A summer of machine learning and data sovereignty

Dion Wharerau spent the summer as an intern with Te Hiku Media, working to improve their automatic speech recognition model for te reo Māori.

Dion Wharerau poses in front of a Te Pūnaha Matatini banner.
Dion Wharerau spent the summer as an intern with Te Hiku Media.

Dion Wharerau has enjoyed maths since his first years at Kaikohe West School. His teachers supported him by sending him to older classes during maths time, and says that really reinforced his enjoyment of it.

These days he is studying for a Bachelor of Science in Computer Science at the University of Auckland. He says that programming is the perfect combination of problem solving and creativity for him. Dion continues to enjoy studying maths at university, and is disappointed that he won’t be able to fit in all the courses that he is interested in before he graduates.
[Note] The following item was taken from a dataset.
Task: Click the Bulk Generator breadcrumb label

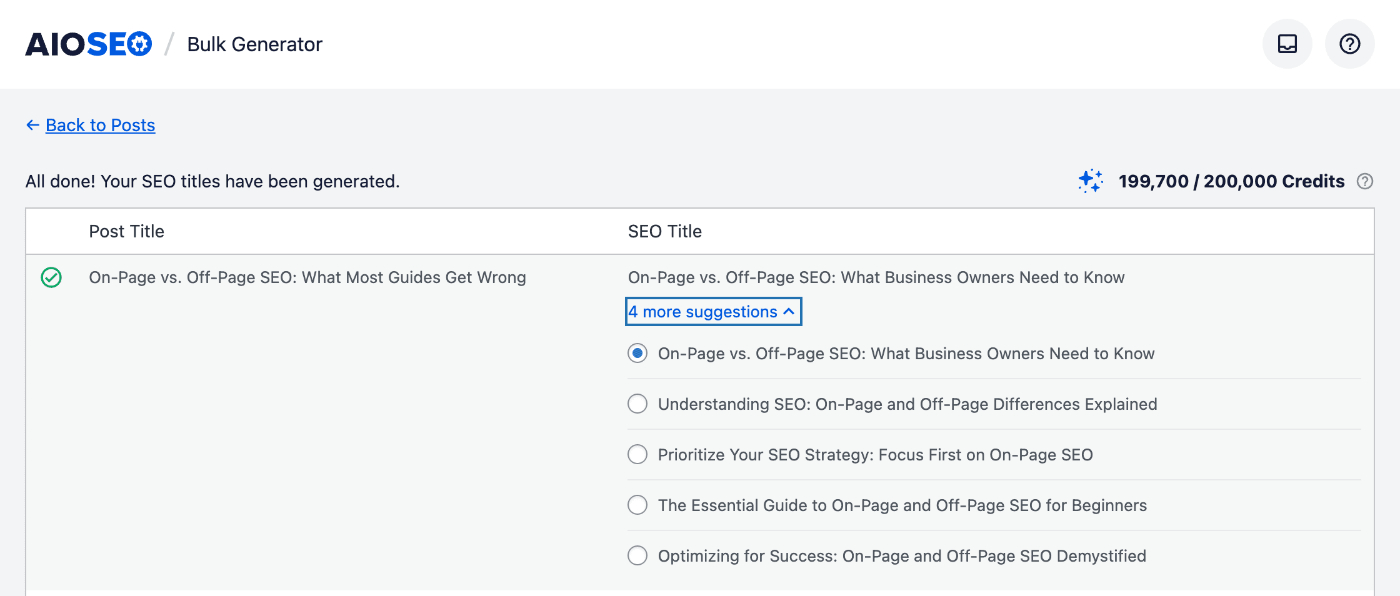Action: pos(255,44)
Last year Dion heard about a summer internship with Te Hiku Media and Te Pūnaha Matatini through the Computer Science Tuākana programme.
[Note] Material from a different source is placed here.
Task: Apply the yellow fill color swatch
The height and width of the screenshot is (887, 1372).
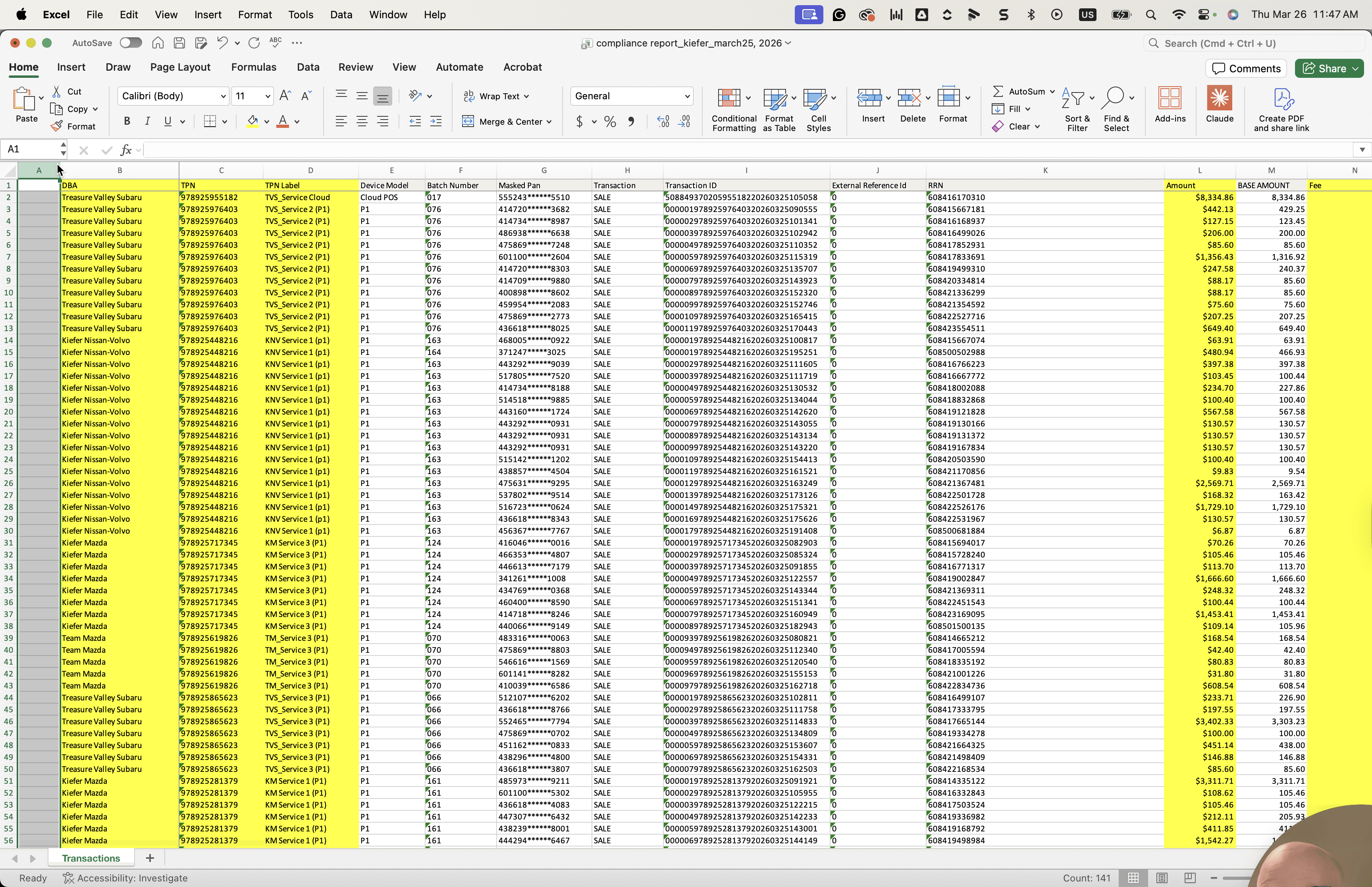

Te Pūnaha Matatini is a Centre of Research Excellence in complex systems, hosted by the University of Auckland. Te Hiku is a charitable media organisation, collectively belonging to the Far North iwi of Ngāti Kuri, Te Aupouri, Ngai Takoto, Te Rārawa and Ngāti Kahu.

Māori language revitalisation is a core focus of Te Hiku, and they are working to enable a sovereign digital future for Indigenous languages. One of their key projects is the Papa Reo natural language processing platform.

Data sovereignty was something I’d never thought about before, because I’d never really worked in a real-life situation that involved other people’s data.

Dion Wharerau

“I saw the internship and applied for it straight away! I remember going through Te Pūnaha Matatini’s website and really liking everything I read – about problem solving and complexity.”

"I liked the slogan: Complexity is at our heart."

Dion spent the summer of 2021-2022 working with the Papa Reo team to apply DeepSpeech augmentations to their automatic speech recognition model for te reo Māori.

"My project was to increase the robustness of the machine learning model," says Dion. "I worked with a lot of amazing people, and I learned a lot along the way. I made lots of mistakes, and I worked with some really amazing software."

"A big mistake that I corrected early on was asking for help a lot more often. Everyone at Te Hiku was incredibly helpful! Once I started asking for help, things got sorted immediately."

Central to the natural language processing work that Te Hiku does is a staunch belief that each community must maintain control and sovereignty of their data.

Learning about data sovereignty was new territory for Dion. "Data sovereignty was something I’d never thought about before, because I’d never really worked in a real-life situation that involved other people’s data."

"I’m incredibly grateful to Te Hiku and Te Pūnaha Matatini, because my internship was a great experience."